## Activity
After locating "Click the Overall Pick badge" in the listing below, copy that line and each one after it exactly, ending with the line that has "Click the Clear".

[Input data Boundary: Start]

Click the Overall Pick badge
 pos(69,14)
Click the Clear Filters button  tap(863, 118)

[Input data Boundary: End]
[Input data Boundary: Start]

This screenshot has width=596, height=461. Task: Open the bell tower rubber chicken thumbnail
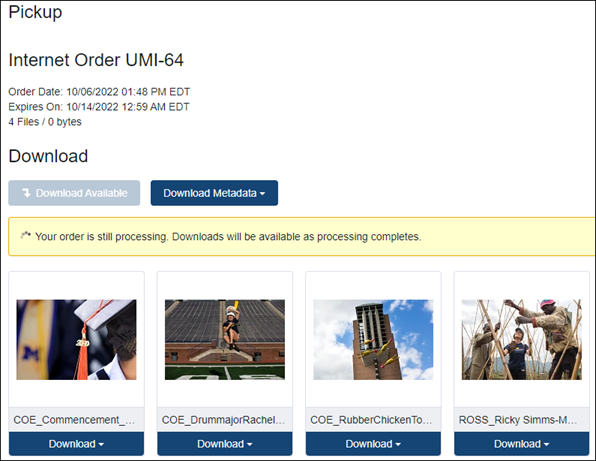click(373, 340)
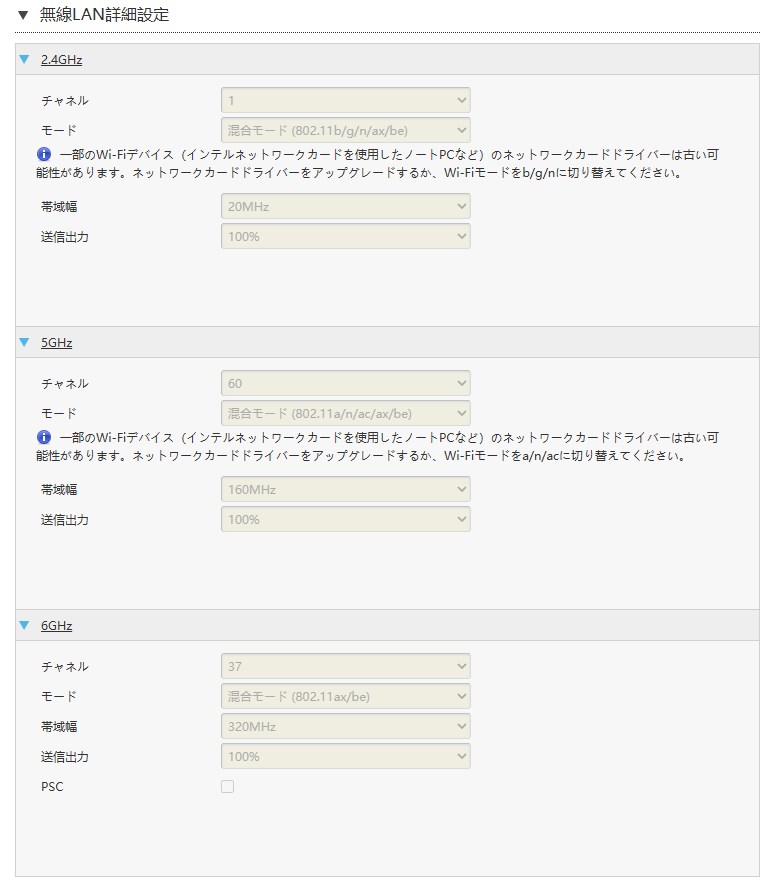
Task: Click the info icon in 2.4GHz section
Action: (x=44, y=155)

[Input data Boundary: End]

## Solution to the problem
Click the Overall Pick badge
 pos(69,14)
Click the Clear Filters button  tap(863, 118)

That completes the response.